Four glistening, brown turkeys sat in tin foil pans, covered in a healthy layer of seasoning. Joe Romano, a member of the social concern committee of St. Leo’s, opened an industrial oven to a wall of steam, which gave way to reveal more cooking birds.
Romano is just one of many volunteers—mostly from the Roxbury Road parish—who team together each year to prepare a Thanksgiving meal for the Stamford-based soup kitchen New Covenant Center. The tradition spans over 40 years, serving food each Thanksgiving to hundreds of New Covenant visitors, not counting the leftovers served into the following days.
Like many of the other volunteers, Romano has been doing this work for years. He took over in 1999 after another volunteer was away for the holiday.
“I never cooked a turkey before,” he said. “I said ‘OK, I’m always up for a challenge.’ I learned a lot.”
Over the years, Romano, alongside his fellow churchgoers, has learned the ins and outs of making Thanksgiving dinner for 300, including how to quickly defrost a turkey, produce great mounds of mashed potatoes from scratch and remain calm when faced with the prospect of cooking over a dozen birds.
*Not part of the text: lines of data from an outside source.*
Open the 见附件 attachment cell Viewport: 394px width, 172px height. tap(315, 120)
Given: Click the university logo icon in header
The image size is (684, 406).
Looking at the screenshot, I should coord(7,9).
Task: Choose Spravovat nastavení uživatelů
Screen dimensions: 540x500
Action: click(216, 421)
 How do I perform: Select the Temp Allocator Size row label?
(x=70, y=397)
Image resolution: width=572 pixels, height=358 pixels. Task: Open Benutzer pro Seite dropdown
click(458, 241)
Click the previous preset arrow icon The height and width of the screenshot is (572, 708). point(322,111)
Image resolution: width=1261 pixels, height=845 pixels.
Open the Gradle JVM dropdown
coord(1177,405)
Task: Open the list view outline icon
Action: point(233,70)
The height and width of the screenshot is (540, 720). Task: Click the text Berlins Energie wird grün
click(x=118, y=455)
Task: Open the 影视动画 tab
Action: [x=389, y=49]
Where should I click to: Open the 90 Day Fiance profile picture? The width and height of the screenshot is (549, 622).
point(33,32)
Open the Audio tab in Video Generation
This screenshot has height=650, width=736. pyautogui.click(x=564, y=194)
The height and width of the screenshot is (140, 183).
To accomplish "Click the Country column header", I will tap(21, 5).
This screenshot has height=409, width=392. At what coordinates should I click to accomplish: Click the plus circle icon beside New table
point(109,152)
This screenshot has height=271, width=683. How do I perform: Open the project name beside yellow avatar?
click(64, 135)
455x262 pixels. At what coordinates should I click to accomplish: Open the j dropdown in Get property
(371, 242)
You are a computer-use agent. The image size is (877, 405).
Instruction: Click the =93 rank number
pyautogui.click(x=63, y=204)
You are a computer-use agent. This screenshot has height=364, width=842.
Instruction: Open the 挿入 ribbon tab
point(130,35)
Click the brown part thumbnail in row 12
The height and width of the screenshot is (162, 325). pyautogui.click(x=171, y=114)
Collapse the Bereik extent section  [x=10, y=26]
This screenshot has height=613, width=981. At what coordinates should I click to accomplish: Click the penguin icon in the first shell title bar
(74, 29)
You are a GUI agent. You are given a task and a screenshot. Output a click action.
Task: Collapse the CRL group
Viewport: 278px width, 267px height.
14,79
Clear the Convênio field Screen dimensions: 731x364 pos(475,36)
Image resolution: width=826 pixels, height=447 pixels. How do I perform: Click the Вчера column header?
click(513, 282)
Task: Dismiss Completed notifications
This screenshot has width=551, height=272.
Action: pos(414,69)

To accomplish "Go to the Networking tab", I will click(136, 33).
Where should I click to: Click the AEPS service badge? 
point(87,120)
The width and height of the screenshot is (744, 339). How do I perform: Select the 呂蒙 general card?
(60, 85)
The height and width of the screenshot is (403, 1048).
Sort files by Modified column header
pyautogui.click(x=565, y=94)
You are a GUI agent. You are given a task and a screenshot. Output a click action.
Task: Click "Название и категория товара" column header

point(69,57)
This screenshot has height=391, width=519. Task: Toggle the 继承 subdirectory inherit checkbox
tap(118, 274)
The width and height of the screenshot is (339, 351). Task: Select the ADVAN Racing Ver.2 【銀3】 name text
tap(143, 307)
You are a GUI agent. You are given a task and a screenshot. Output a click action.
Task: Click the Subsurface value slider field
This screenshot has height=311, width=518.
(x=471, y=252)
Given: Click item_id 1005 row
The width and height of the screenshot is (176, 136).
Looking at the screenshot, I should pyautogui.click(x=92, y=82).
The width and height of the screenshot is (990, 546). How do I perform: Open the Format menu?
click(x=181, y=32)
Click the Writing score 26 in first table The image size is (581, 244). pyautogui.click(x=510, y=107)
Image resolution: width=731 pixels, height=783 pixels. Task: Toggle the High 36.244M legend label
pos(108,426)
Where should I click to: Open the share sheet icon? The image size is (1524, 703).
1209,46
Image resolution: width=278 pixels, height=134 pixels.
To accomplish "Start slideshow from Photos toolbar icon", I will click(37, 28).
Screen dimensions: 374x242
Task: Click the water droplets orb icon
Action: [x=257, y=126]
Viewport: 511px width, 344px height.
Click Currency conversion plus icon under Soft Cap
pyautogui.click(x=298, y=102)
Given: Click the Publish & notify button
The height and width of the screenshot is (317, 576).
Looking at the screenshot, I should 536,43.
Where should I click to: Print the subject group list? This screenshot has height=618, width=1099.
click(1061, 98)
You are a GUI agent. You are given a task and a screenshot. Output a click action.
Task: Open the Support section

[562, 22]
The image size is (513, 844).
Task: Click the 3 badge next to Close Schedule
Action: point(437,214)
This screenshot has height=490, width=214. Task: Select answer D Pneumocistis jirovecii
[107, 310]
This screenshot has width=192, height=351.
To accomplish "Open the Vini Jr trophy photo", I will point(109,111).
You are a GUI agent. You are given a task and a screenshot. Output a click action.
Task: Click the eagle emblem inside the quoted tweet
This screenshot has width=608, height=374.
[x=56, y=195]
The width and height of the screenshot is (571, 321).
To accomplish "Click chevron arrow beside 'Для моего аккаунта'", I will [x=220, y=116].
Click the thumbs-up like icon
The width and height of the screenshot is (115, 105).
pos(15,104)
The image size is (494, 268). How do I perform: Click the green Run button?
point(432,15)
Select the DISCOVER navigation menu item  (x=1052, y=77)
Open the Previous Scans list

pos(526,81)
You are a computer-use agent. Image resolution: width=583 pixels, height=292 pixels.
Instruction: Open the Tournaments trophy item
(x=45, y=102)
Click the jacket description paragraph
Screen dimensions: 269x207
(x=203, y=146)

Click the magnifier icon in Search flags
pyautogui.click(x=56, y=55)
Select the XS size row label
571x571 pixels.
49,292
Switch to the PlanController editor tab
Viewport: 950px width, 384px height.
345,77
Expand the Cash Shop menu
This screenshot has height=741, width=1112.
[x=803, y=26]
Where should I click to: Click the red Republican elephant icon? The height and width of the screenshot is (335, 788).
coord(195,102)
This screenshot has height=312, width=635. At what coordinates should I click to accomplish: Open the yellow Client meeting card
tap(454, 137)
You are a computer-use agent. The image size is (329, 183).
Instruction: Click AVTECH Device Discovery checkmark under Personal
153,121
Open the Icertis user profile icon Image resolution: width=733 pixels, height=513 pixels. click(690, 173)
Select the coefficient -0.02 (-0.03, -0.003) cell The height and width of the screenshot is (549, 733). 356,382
His record is 18 turkeys cooked in a day.
Helping him in the process are dozens of other church volunteers including Joe Baranowski. A trustee of the church who works in commercial real estate, Baranowski worked as a butcher for 10 years at a shop in Queens. His specialty is carving turkeys.
“There’s a certain art to that,” he said. “It’s learning all the joints and cuts of meat.”
In addition to Baranowski, there’s the Girl Scouts who make pies. The Moms and Me group makes corn muffins. The youth groups team up on decorations for the center, with the younger ones creating them and the older group putting them up. One person is in charge of making 12 gallons of gravy.
Parishioners across the board donate and help make green beans, sweet and white potatoes, stuffing and more. And seven parishioners go to the soup kitchen on Thanksgiving Day to serve the meal—Romano said the slots to serve dinner are filled during the first mass of the day when signup time rolls around.
Overall, what have St. Leo’s volunteers learned about making a Thanksgiving dinner for hundreds? That it takes hundreds to make it happen.
“It’s all people pitching in,” Baranowski said. “It’s hundreds of dishes. We all take pride in serving the community on Thanksgiving Day. It’s a community effort.”